## WHAT YOU HAVE TO DO
Return each record shown beneath, word for word.
━━ INPUT DATA
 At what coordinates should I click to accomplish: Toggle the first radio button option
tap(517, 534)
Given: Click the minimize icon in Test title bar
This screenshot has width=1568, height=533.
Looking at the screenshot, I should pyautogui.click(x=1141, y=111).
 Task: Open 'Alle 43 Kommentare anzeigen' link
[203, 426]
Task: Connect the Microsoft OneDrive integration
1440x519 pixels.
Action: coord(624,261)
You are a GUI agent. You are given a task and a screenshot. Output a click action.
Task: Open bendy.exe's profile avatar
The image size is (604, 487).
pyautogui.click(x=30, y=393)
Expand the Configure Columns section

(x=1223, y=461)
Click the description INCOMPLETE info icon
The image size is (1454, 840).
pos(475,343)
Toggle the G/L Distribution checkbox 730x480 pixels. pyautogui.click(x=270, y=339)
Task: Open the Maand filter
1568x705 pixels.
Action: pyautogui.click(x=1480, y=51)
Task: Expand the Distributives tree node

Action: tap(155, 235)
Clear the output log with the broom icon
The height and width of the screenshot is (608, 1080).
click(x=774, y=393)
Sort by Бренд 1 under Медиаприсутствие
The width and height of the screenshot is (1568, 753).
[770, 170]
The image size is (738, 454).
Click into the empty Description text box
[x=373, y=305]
━━━━
## YOUR RESPONSE
 At what coordinates should I click to accomplish: Toggle the first radio button option
tap(517, 534)
Given: Click the minimize icon in Test title bar
This screenshot has width=1568, height=533.
Looking at the screenshot, I should pyautogui.click(x=1141, y=111).
 Task: Open 'Alle 43 Kommentare anzeigen' link
[203, 426]
Task: Connect the Microsoft OneDrive integration
1440x519 pixels.
Action: coord(624,261)
You are a GUI agent. You are given a task and a screenshot. Output a click action.
Task: Open bendy.exe's profile avatar
The image size is (604, 487).
pyautogui.click(x=30, y=393)
Expand the Configure Columns section

(x=1223, y=461)
Click the description INCOMPLETE info icon
The image size is (1454, 840).
pos(475,343)
Toggle the G/L Distribution checkbox 730x480 pixels. pyautogui.click(x=270, y=339)
Task: Open the Maand filter
1568x705 pixels.
Action: pyautogui.click(x=1480, y=51)
Task: Expand the Distributives tree node

Action: tap(155, 235)
Clear the output log with the broom icon
The height and width of the screenshot is (608, 1080).
click(x=774, y=393)
Sort by Бренд 1 under Медиаприсутствие
The width and height of the screenshot is (1568, 753).
[770, 170]
The image size is (738, 454).
Click into the empty Description text box
[x=373, y=305]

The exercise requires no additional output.